JOLIET, Ill. — The judge in Drew Peterson’s murder trial gave the go-ahead Tuesday for prosecutors to introduce evidence that the former suburban Chicago police officer sought to hire a hit man to kill his third wife.

Prosecutors allege that Peterson, now 58, ended up killing his third wife, Kathleen Savio, himself in 2004. They want to bring up the hit-man evidence in an effort to demonstrate Peterson had planned to murder her for weeks or months.

Attorneys for the state didn’t list the hit-man allegation on appropriate pre-trial documents – apparently as an oversight – and defense attorneys had argued prosecutors shouldn’t be allowed to correct that mistake now.

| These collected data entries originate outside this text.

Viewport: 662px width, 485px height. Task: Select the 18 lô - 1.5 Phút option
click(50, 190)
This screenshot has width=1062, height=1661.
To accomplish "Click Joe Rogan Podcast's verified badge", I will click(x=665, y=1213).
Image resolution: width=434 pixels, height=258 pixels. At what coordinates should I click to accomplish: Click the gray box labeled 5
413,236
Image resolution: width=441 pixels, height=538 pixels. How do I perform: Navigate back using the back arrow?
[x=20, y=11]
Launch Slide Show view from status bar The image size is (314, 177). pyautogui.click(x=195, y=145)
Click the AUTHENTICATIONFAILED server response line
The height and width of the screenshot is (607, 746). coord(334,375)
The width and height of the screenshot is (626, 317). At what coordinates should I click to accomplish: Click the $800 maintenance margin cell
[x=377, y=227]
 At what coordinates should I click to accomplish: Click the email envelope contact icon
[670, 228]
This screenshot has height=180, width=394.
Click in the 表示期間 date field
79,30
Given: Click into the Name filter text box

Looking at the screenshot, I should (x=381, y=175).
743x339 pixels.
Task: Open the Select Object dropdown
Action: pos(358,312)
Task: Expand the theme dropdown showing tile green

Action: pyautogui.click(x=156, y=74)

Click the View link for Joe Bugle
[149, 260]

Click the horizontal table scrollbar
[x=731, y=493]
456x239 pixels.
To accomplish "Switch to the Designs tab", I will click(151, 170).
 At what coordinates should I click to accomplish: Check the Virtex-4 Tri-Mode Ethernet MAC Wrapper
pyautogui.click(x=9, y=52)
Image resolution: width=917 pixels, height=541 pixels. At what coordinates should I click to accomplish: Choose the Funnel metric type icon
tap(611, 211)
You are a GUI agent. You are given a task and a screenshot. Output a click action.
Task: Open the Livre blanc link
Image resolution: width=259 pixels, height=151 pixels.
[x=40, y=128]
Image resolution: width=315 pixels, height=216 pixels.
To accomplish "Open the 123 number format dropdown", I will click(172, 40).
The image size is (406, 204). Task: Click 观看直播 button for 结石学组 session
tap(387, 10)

Judge Edward Burmila previously had not allowed the hit-man allegation to be raised in front of jurors, but he ruled Tuesday that prosecutors could introduce the evidence for a narrow purpose.

“The issue is not whether he wanted to hire a hit man,” he said. “The issue is: Did the defendant intend to kill his wife? … This evidence goes to that matter.”

When lead prosecutor James Glasgow touched on the hit-man accusation in his opening statement, the defense asked for a mistrial. At the time, Burmila agreed the state shouldn’t have strayed into that topic and he told jurors to disregard it.

Burmila’s ruling Tuesday means prosecutors can call as a witness Jeff Pacther, who worked with Peterson at a cable company where he moonlighted. Pachter previously accused Peterson of offering him $25,000 in late 2003 to hire a killer.

Savio’s body was found in a dry bathtub at her home with a gash on the back of her head, and her death was initially ruled an accident. Her body was exhumed and her death reclassified as a homicide only after Peterson’s fourth wife, Stacy Peterson, went missing in 2007.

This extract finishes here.